Вскочил, перепрыгнул через лавку, выпрыгнул в окно, а за ним следом Григорий, Густлик и последним, менее всех склонный к гимнастическим упражнениям, полез через подоконник Вихура. Томаш выглянул и некоторое время наблюдал, как, отложив оружие и стащив с себя рубашки, они лили под насосом воду себе на голову, брызгали друг на друга.

— Паненка! — осторожно постучал Томаш. — Пора вставать, завтрак готов.

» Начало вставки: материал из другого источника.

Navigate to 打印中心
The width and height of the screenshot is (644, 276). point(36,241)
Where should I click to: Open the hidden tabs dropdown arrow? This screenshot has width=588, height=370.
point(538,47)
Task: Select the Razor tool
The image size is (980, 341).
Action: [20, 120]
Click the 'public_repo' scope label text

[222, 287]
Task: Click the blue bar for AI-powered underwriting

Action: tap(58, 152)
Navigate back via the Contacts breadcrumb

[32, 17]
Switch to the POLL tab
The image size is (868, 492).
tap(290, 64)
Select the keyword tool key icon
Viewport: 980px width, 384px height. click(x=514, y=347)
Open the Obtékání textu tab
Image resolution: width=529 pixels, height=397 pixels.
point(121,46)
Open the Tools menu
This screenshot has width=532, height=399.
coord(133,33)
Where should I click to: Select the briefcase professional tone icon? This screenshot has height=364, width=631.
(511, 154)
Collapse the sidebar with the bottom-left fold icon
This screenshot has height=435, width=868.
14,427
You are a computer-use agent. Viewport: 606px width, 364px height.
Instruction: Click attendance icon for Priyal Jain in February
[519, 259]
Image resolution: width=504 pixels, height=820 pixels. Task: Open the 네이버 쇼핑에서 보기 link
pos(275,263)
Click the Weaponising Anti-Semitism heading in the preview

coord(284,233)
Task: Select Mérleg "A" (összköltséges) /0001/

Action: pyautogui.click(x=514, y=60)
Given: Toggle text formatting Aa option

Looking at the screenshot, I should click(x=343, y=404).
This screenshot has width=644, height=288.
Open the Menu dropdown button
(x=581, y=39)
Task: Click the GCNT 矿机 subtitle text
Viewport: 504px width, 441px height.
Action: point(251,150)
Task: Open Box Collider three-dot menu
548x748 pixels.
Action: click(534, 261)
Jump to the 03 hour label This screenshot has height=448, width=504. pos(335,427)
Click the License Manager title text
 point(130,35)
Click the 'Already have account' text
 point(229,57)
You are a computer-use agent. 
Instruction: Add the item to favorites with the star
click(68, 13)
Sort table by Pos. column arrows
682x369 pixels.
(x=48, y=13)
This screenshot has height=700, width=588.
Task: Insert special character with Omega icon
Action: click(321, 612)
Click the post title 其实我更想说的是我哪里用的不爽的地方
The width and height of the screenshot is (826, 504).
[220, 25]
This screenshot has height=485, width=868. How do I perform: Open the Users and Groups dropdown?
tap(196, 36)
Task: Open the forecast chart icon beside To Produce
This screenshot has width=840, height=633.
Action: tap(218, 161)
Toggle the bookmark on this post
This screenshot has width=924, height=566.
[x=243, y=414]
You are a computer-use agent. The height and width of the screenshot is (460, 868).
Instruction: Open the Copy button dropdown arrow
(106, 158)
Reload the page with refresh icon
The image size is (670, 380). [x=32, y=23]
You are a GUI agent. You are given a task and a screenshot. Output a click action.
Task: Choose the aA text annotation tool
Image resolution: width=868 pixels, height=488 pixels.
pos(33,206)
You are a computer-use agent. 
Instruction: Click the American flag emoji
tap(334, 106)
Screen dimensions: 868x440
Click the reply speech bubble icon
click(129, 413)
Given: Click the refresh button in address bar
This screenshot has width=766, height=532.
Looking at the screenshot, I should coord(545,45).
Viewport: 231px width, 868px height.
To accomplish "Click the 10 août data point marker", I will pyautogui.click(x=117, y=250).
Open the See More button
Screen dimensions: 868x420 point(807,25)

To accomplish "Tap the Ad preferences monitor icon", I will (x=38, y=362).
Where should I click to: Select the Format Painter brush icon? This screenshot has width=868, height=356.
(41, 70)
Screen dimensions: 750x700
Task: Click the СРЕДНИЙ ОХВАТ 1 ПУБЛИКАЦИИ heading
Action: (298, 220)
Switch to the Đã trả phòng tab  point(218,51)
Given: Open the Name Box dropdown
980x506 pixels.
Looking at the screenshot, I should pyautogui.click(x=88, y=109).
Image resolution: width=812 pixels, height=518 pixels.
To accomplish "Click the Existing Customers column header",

Услышав стук, Лидка насторожилась, но ручка даже не дрогнула. Она молча расчесывала свои пушистые волосы и, глядя в зеркало, думала, почему Кос выбрал не ее, а Марусю. Неужели в самом деле ему больше нравятся рыжие? И почему Саакашвили так и не заглянул к ней сюда? Вот перевернул бы он кучу вещей, которые нагромоздила она у двери, наделал шуму, тогда, может, и Янек почувствовал бы ревность. Бывает, что человек только тогда замечает самое румяное яблоко, когда другой протянет к ветке руку.

Тем временем в холле за столом, рассчитанным на две дюжины гостей, над сковородой величиной с колесо телеги склонились четыре головы, четыре руки добросовестно работали ложками. Только пятый, Черешняк, сидел несколько в стороне и реже протягивал свою деревянную ложку. Яичницу заедали толсто нарезанными ломтями хлеба, запивали молоком.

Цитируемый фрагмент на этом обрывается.